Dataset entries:
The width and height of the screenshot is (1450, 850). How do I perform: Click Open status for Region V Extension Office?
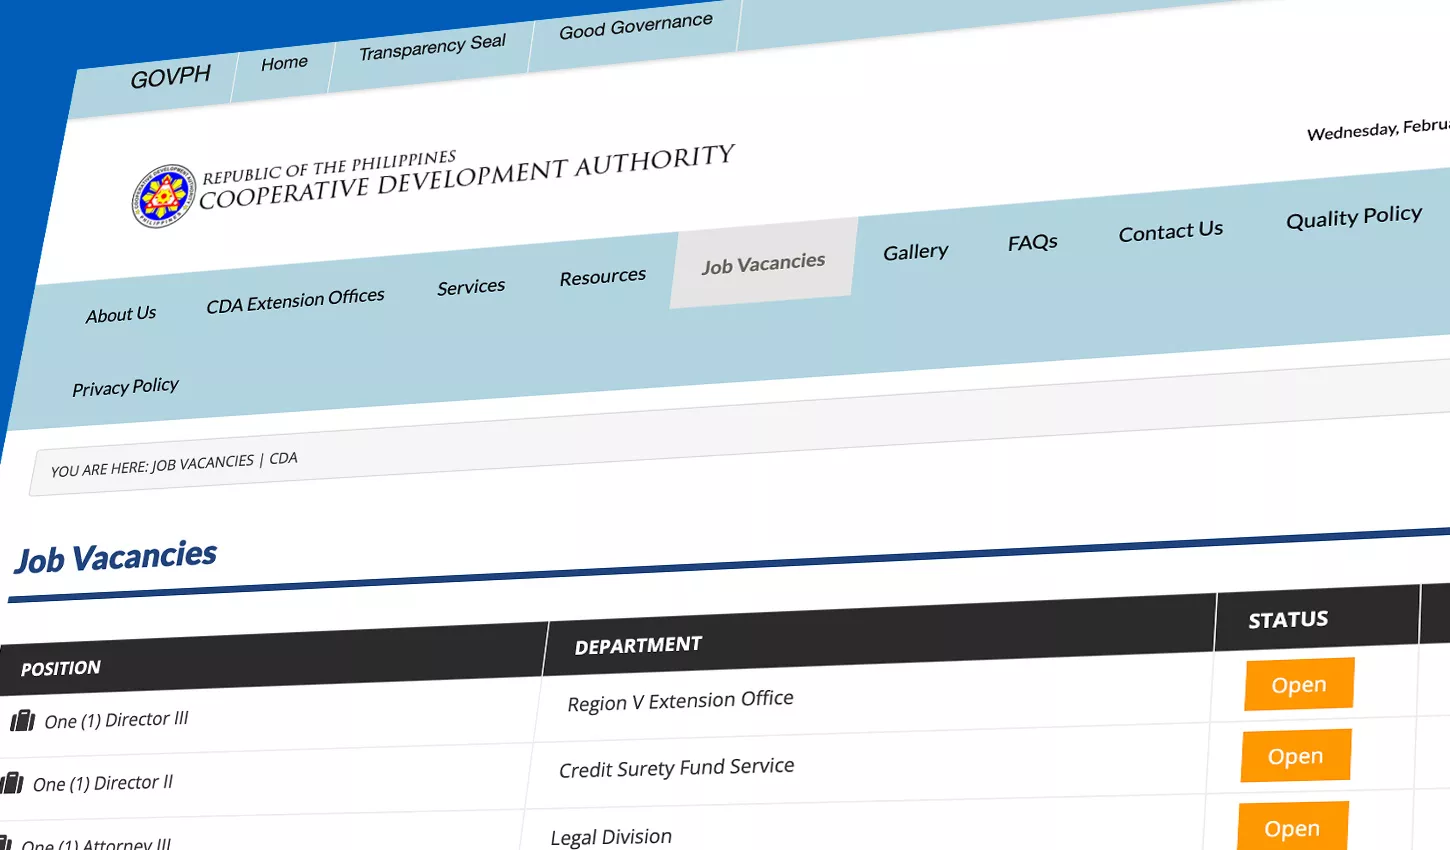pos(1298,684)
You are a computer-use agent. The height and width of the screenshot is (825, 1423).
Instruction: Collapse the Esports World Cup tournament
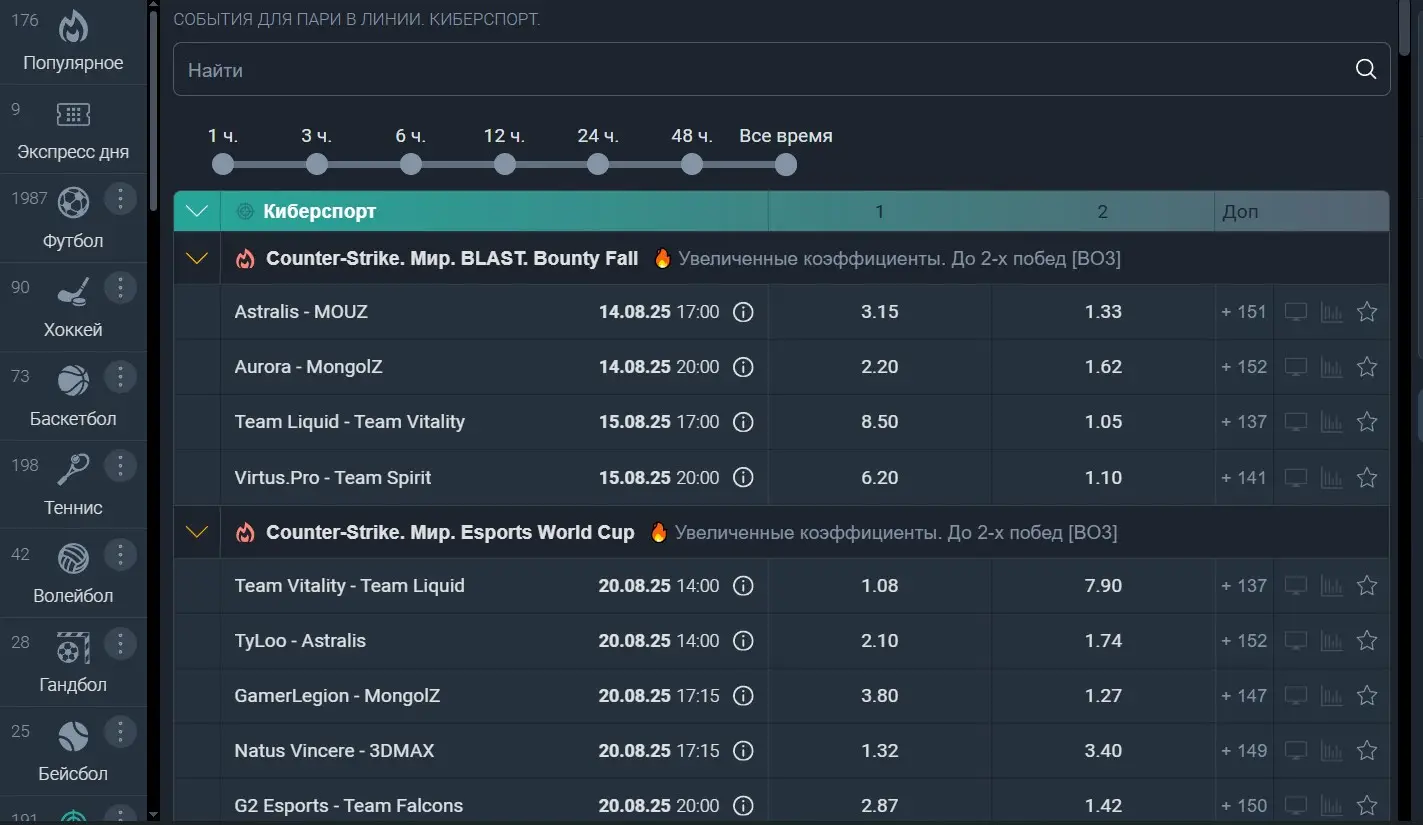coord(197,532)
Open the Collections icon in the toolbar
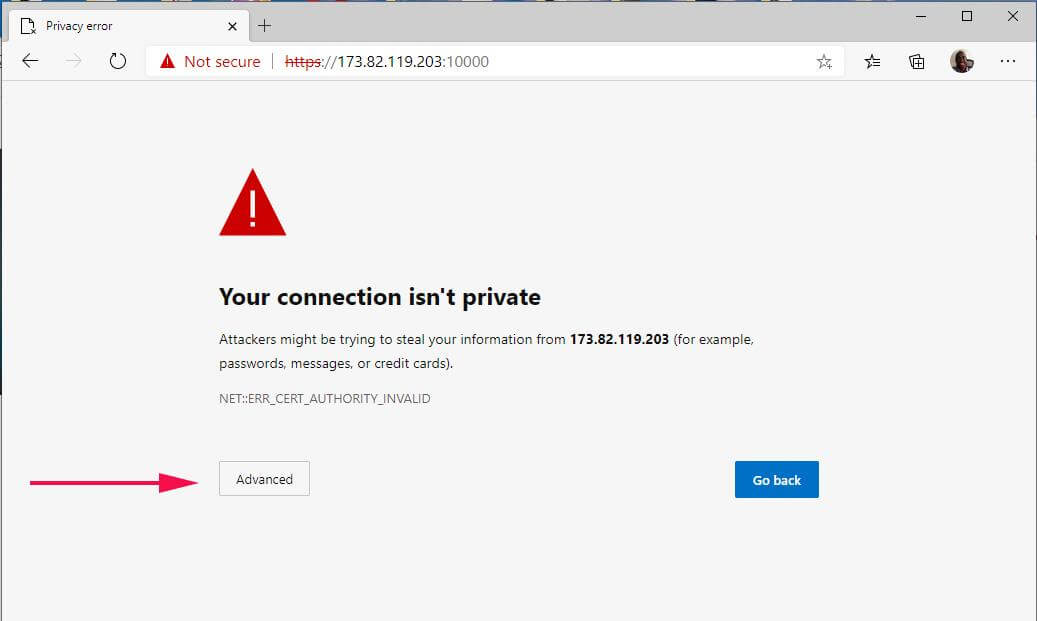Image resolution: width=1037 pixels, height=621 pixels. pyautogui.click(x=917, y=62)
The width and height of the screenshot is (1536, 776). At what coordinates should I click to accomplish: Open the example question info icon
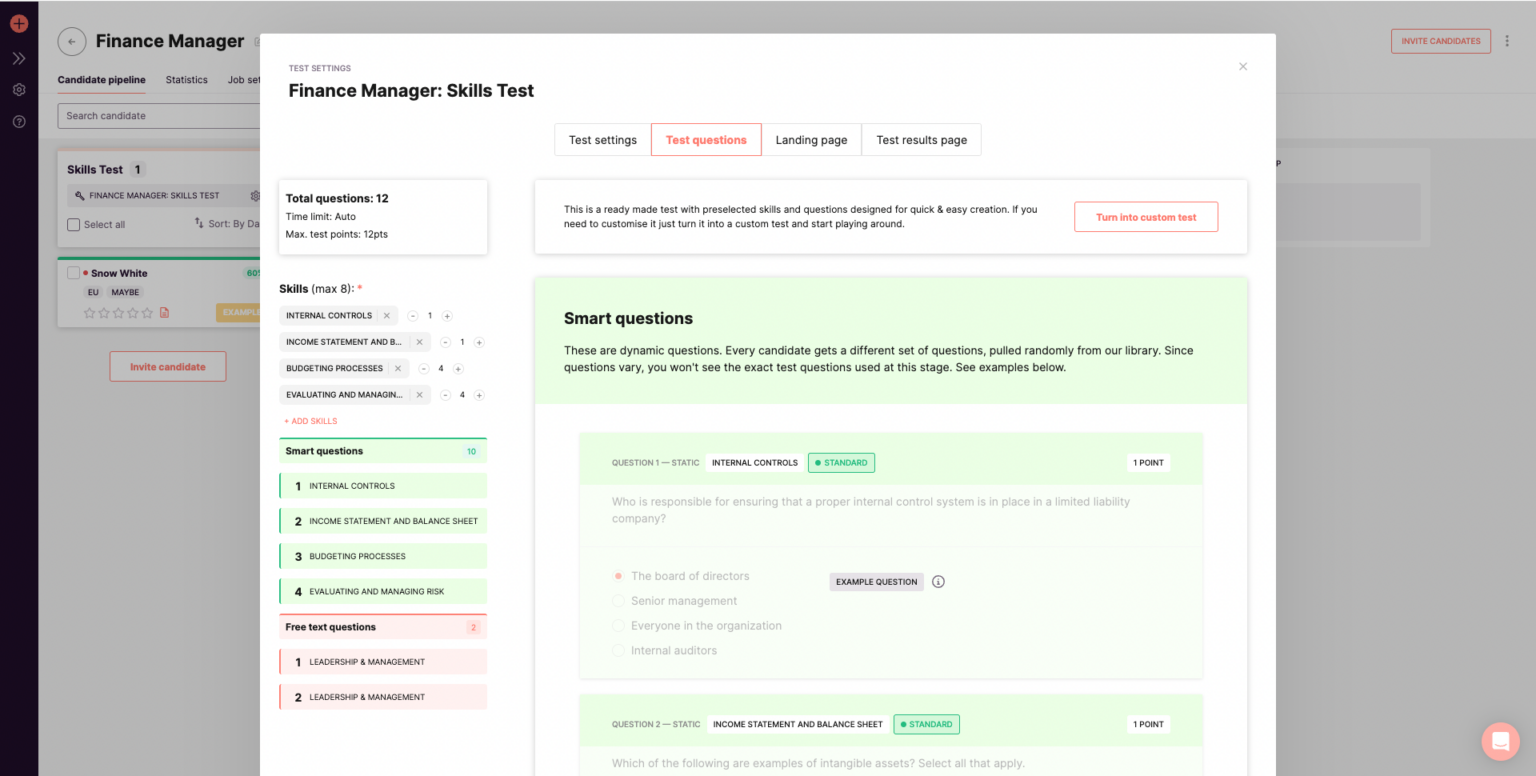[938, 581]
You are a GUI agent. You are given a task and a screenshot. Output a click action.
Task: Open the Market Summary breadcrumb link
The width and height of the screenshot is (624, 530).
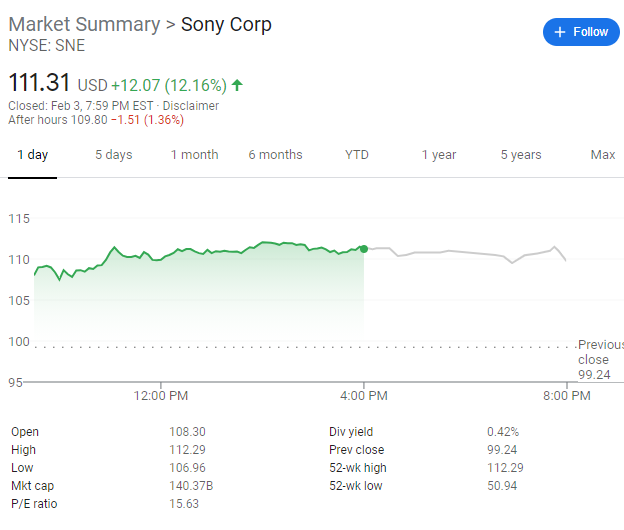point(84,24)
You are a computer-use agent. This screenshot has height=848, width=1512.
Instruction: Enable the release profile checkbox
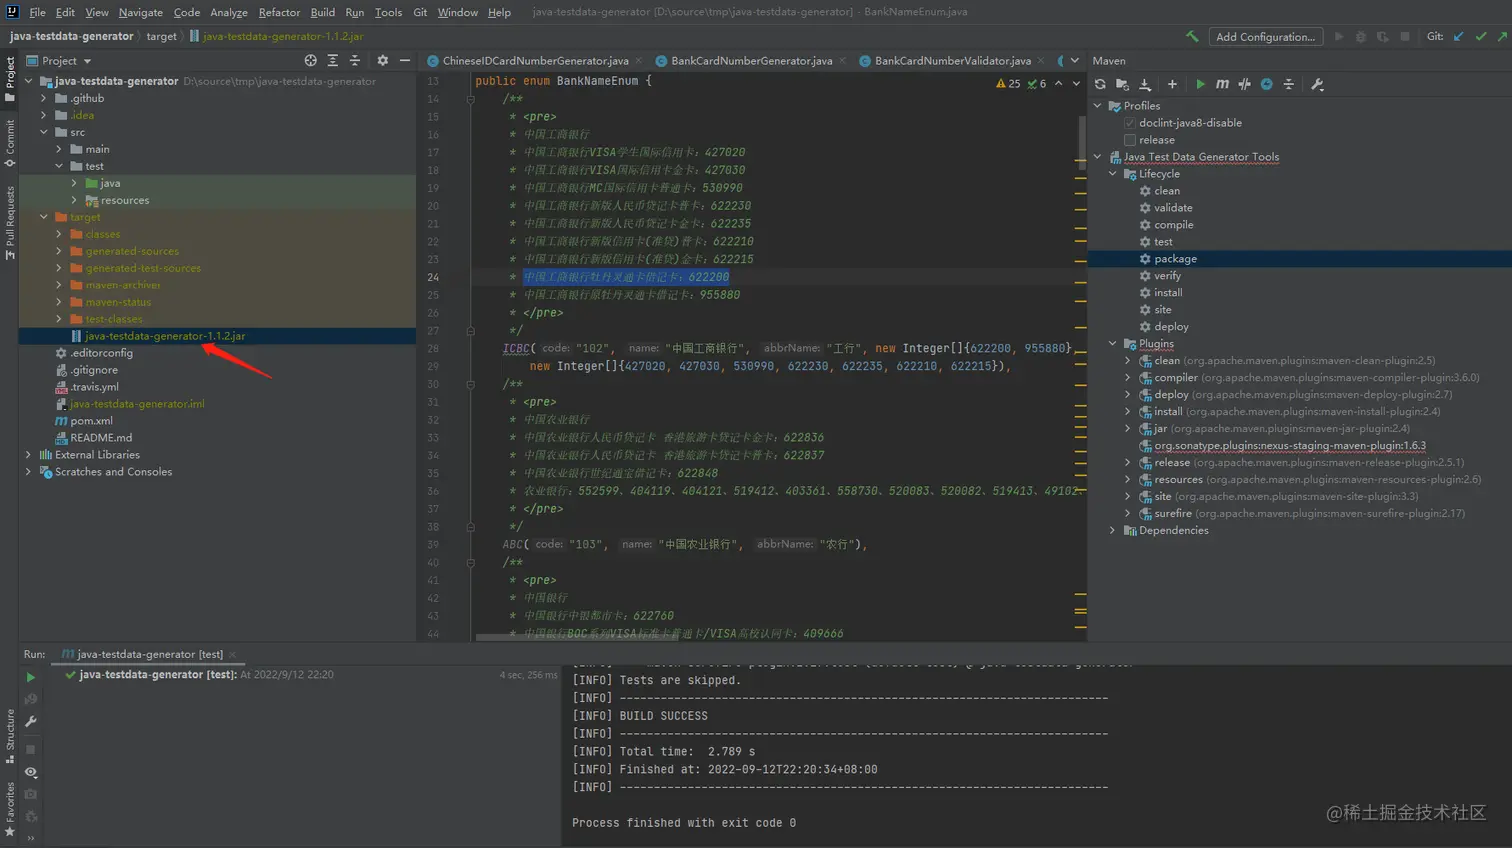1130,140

[Work order]:
The lines from the one containing "You are a GUI" through the last line of the records are what you should copy, word for word and nothing else, with pictures left out.

[Exercise response]:
You are a GUI agent. You are given a task and a screenshot. Output a click action.
Task: Open the Market Summary breadcrumb link
The width and height of the screenshot is (624, 530).
point(84,24)
You are a computer-use agent. This screenshot has height=848, width=1512.
Instruction: Enable the release profile checkbox
1130,140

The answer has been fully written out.